## TASK OBJECTIVE:
Each line from the one that holds "Accessibility (358, 1190)" to the end of the records is to be retyped exactly. Pictures are not part of the copy.
*** DATA EXTRACT ***
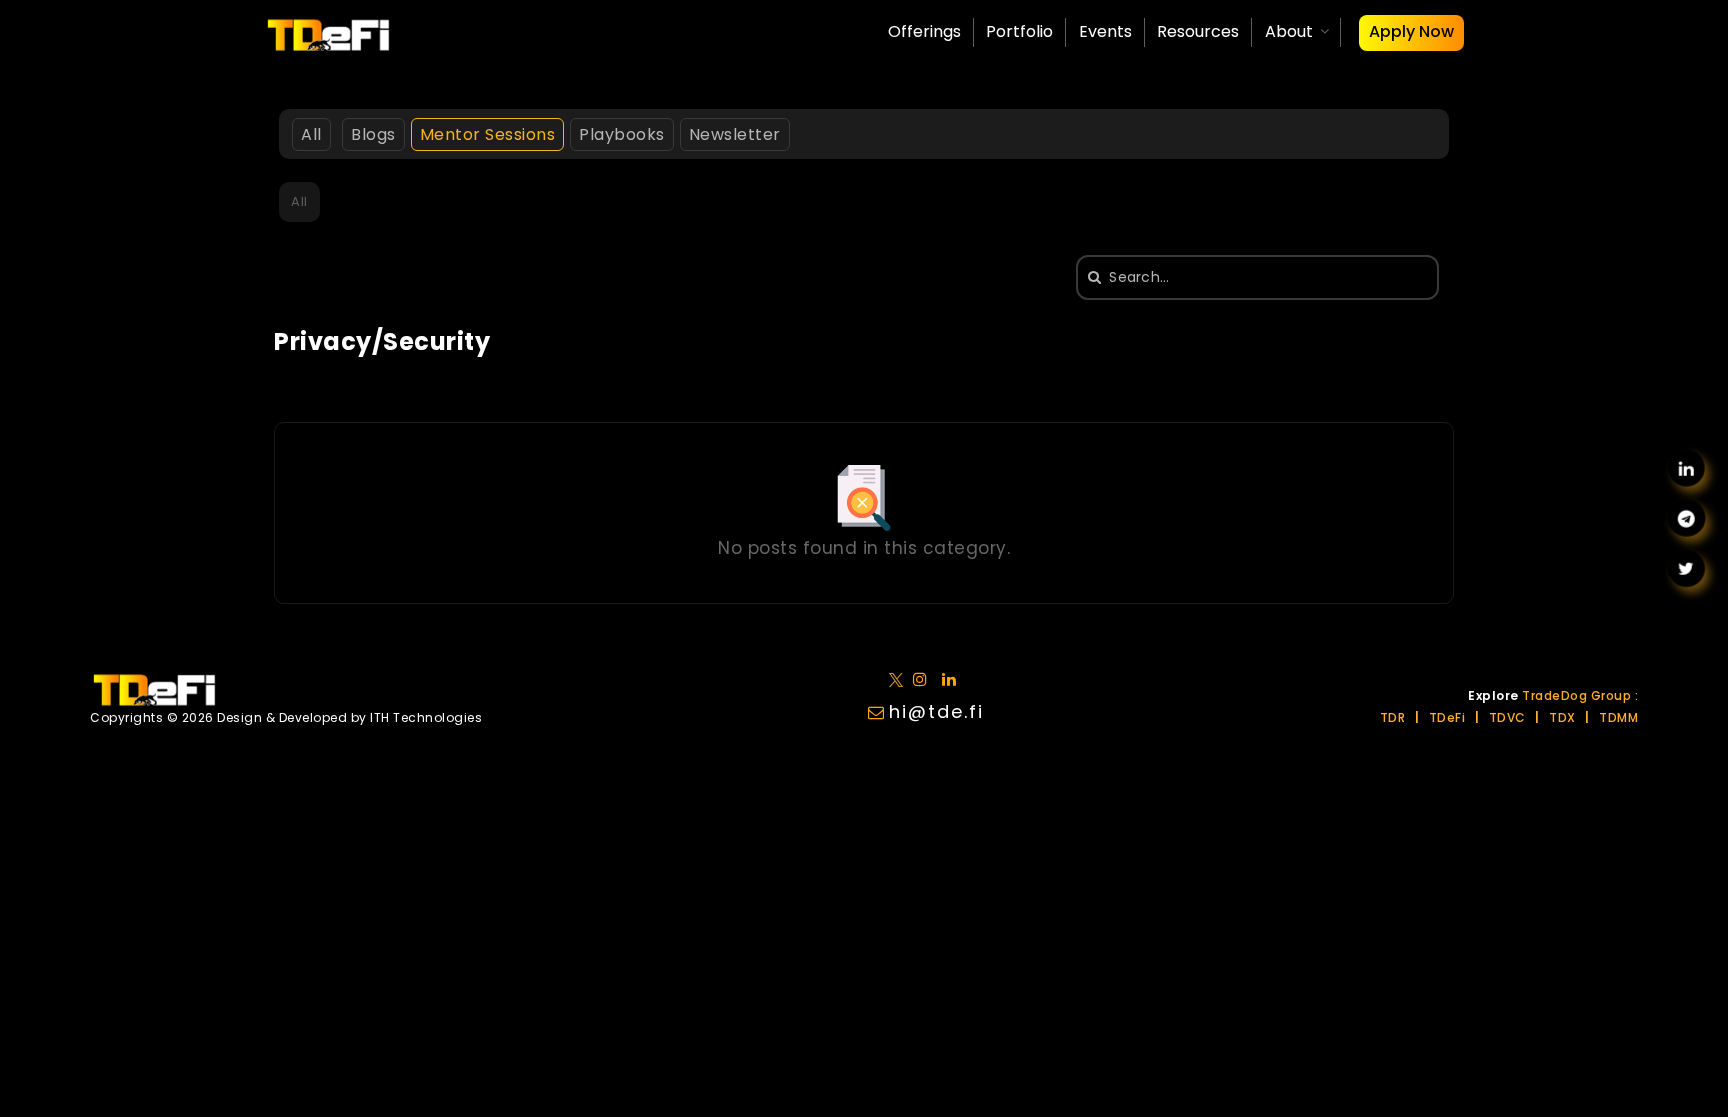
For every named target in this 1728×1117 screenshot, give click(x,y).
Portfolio (1019, 31)
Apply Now (1411, 31)
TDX (1562, 717)
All (311, 134)
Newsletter (735, 134)
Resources (1198, 31)
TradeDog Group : (1580, 695)
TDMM (1618, 717)
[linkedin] (924, 678)
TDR (1393, 717)
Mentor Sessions (488, 134)
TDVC (1507, 717)
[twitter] (899, 678)
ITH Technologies (426, 717)
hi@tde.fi (936, 711)
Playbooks (622, 134)
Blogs (373, 134)
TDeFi (1447, 717)
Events (1105, 31)
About (1289, 31)
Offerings (924, 31)
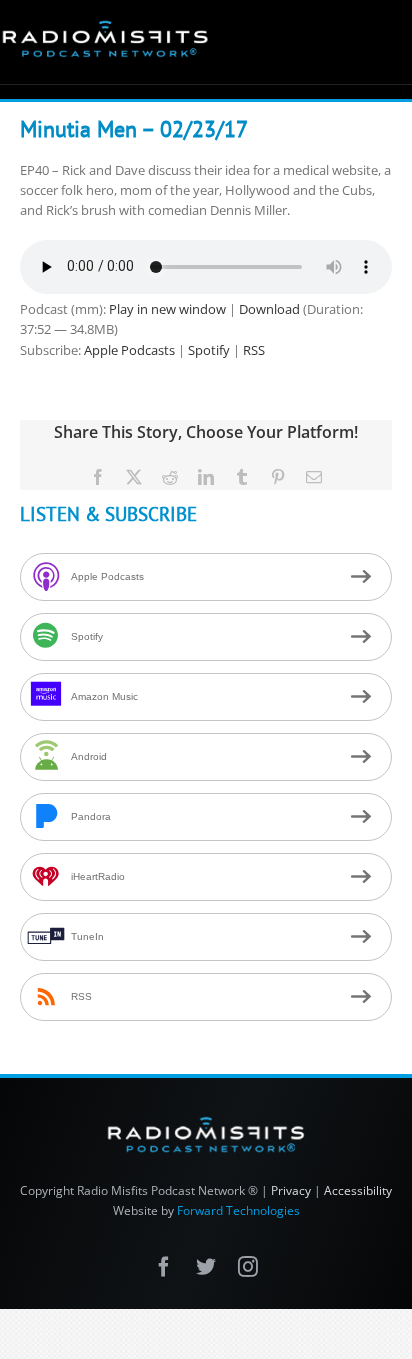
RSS (254, 350)
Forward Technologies (238, 1210)
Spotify (209, 350)
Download (269, 309)
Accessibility (358, 1190)
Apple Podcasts (129, 350)
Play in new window (167, 309)
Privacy (291, 1190)
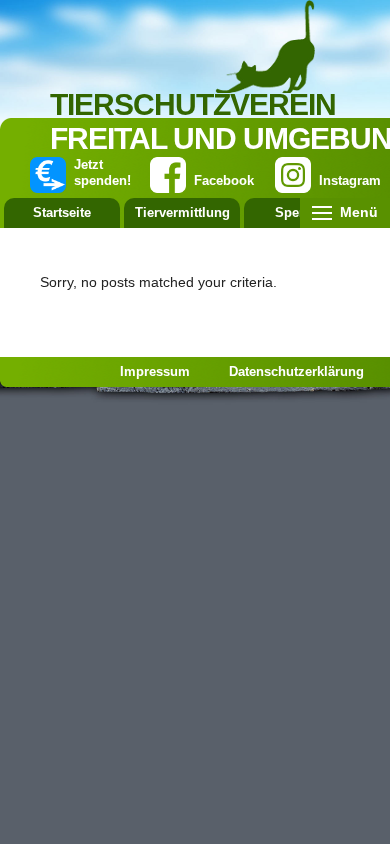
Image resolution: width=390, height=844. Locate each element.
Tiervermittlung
***
## SOLUTION FOR THIS EXERCISE:
Accessibility (358, 1190)
Apple Podcasts (129, 350)
Play in new window (167, 309)
Privacy (291, 1190)
Image resolution: width=390, height=844. Locate each element.
Tiervermittlung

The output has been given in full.